Would you copy only the lines below, from the one containing "This screenshot has" through the very last one, leaving the pictures out?

======== Data section ========

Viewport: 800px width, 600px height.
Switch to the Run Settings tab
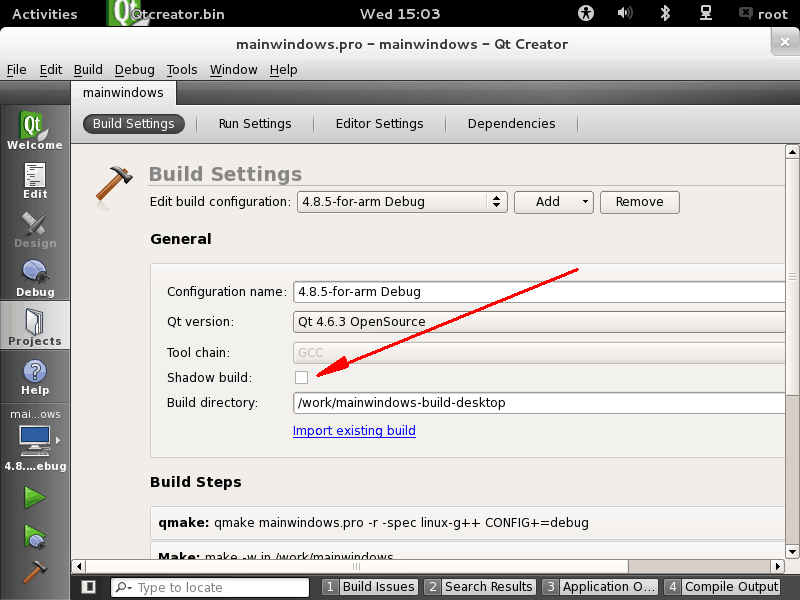pyautogui.click(x=255, y=123)
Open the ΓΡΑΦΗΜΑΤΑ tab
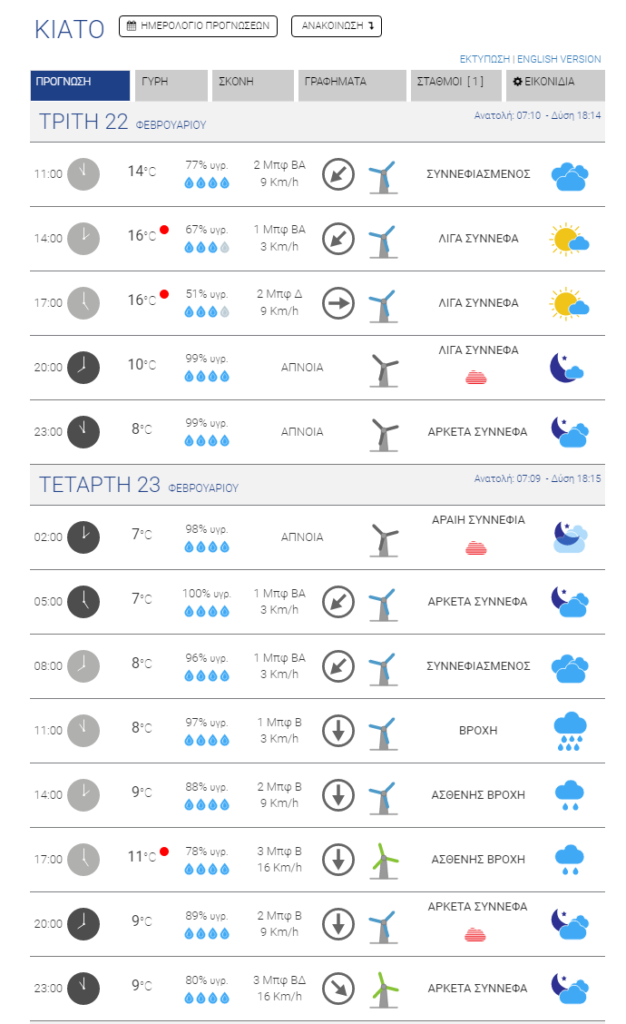 click(x=352, y=86)
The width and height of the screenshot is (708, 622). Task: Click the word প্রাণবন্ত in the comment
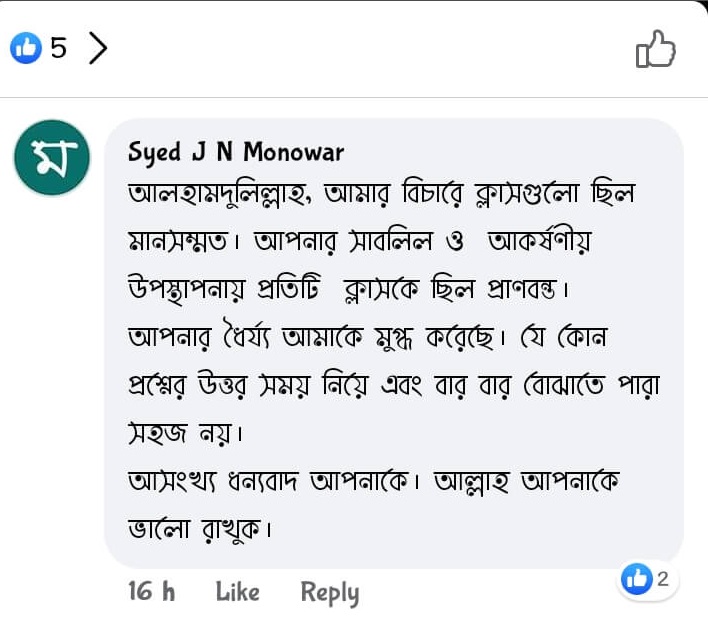pyautogui.click(x=521, y=289)
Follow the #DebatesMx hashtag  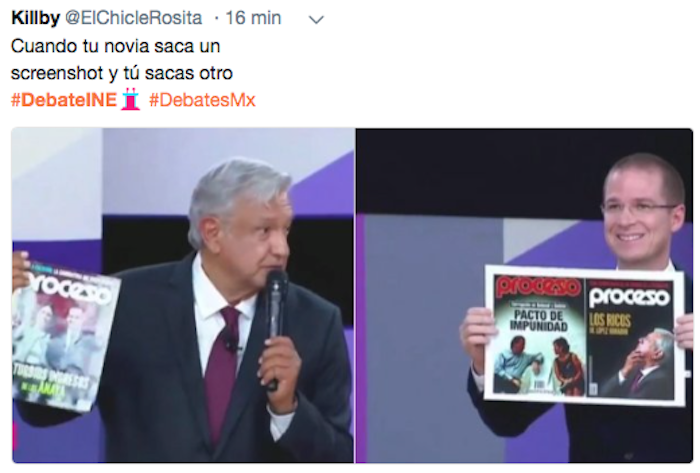(x=202, y=100)
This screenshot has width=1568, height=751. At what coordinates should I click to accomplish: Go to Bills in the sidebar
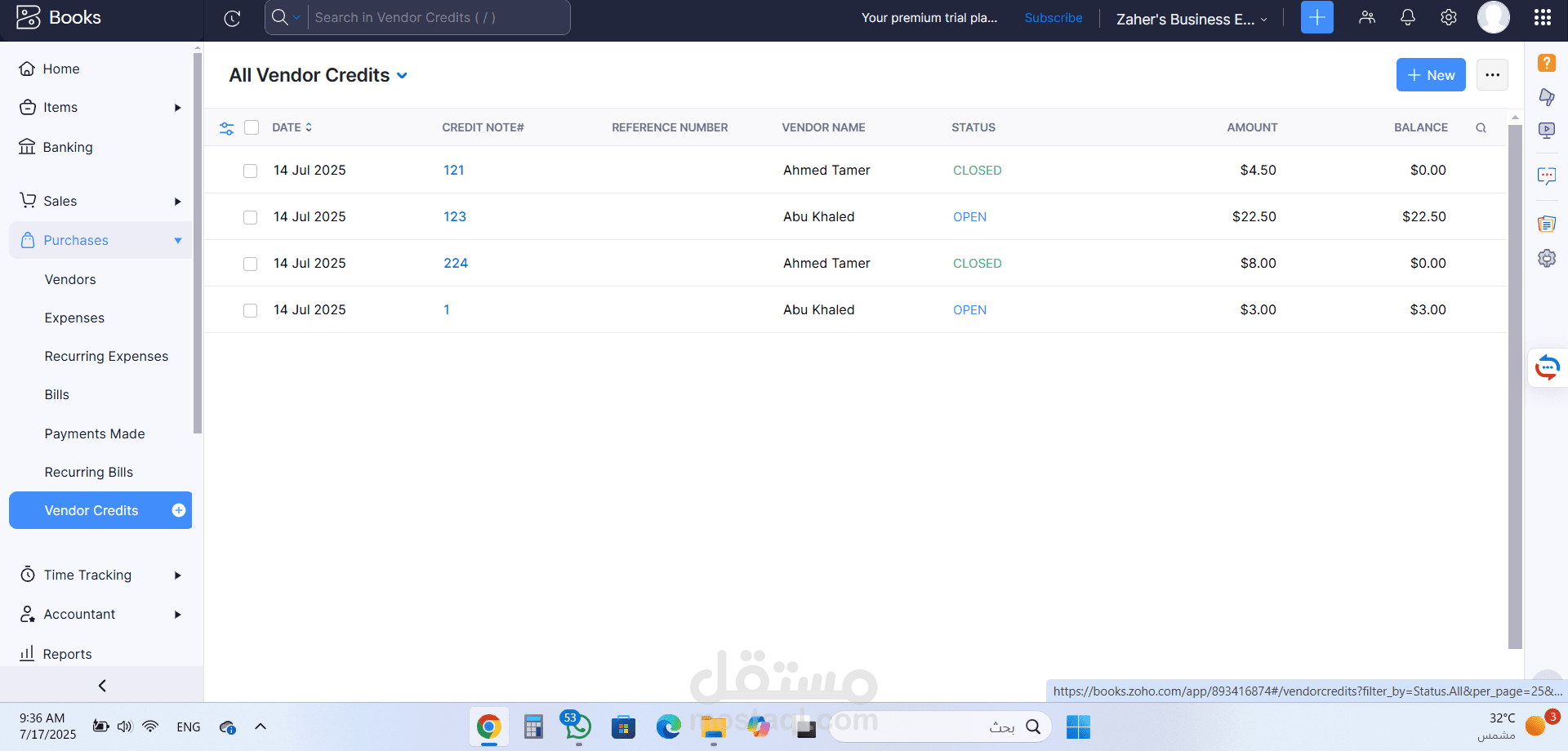coord(57,394)
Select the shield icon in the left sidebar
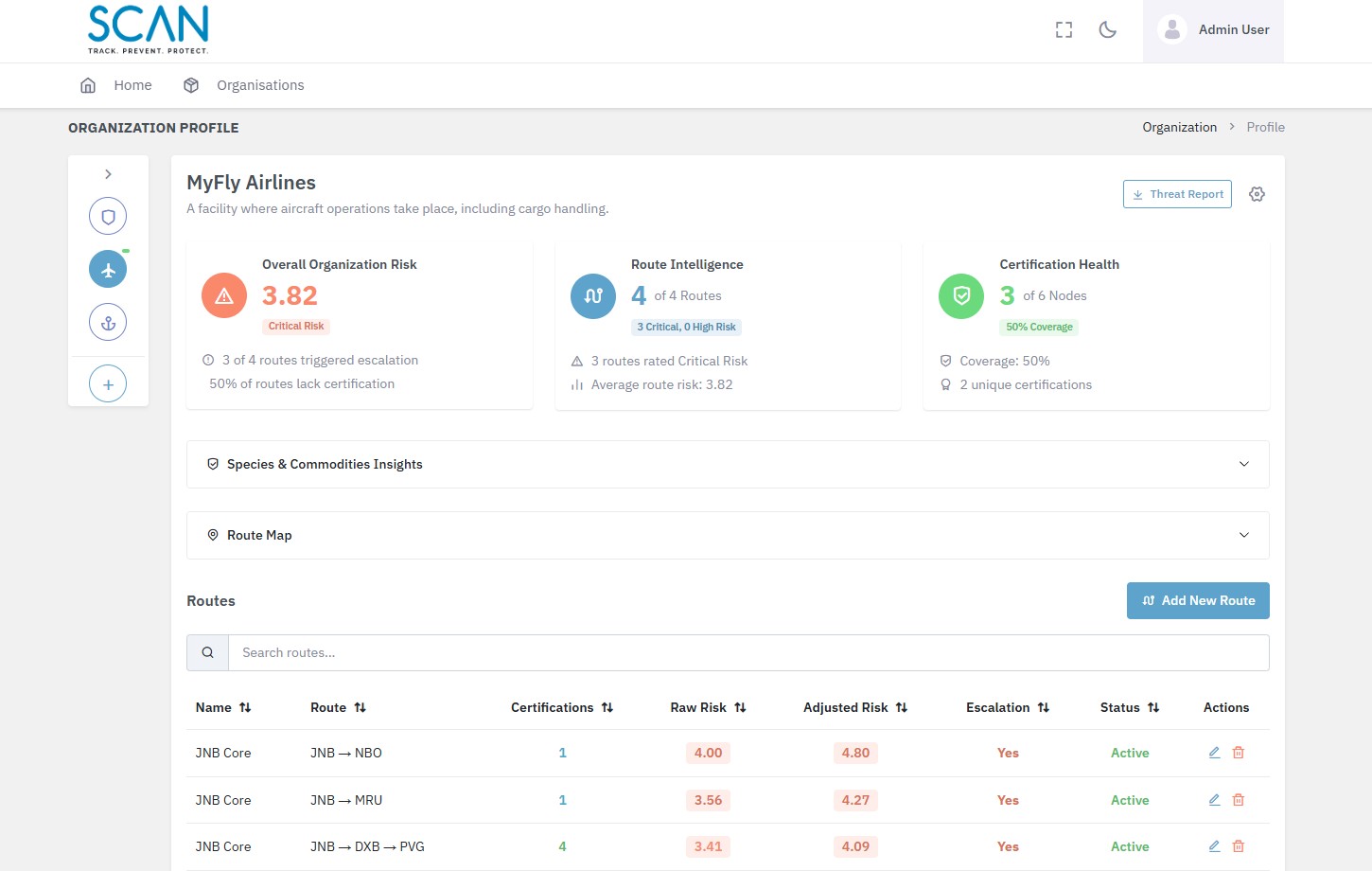The height and width of the screenshot is (871, 1372). 107,216
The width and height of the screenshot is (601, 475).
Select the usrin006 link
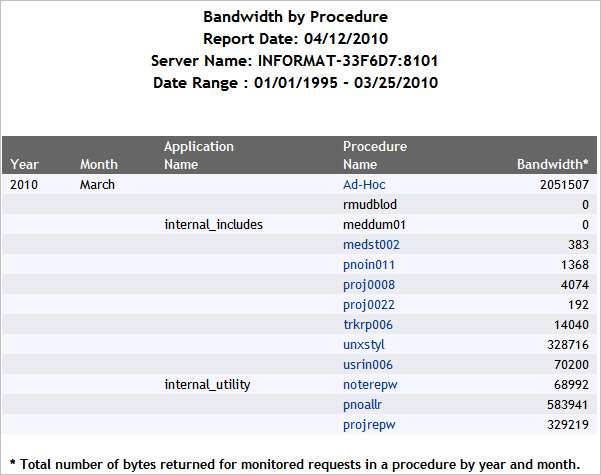(368, 365)
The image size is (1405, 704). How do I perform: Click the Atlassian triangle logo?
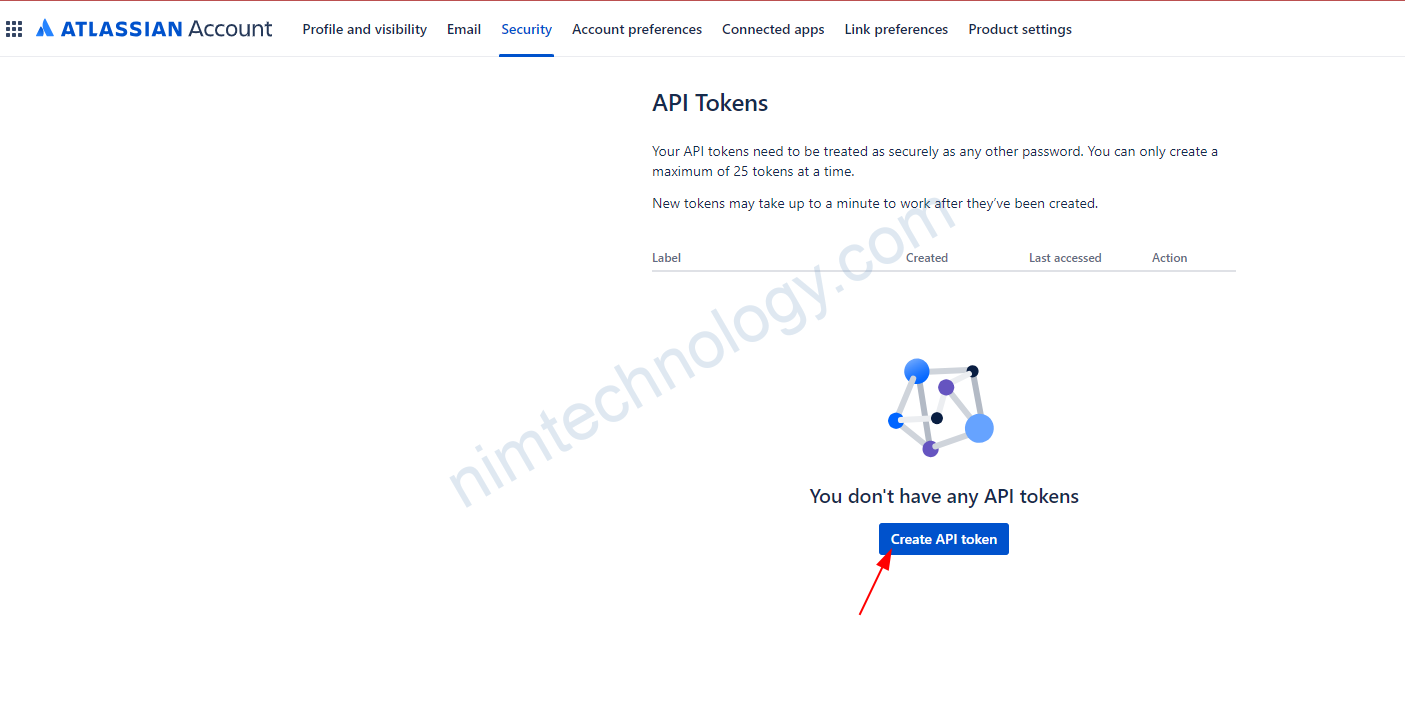click(x=45, y=29)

========

• Finished exercise:
This screenshot has width=1568, height=751. At what coordinates should I click to accomplish: Go to Bills in the sidebar
coord(57,394)
Select the shield icon in the left sidebar
The height and width of the screenshot is (871, 1372). 107,216
The width and height of the screenshot is (601, 475).
Select the usrin006 link
(368, 365)
The image size is (1405, 704). How do I perform: Click the Atlassian triangle logo?
click(x=45, y=29)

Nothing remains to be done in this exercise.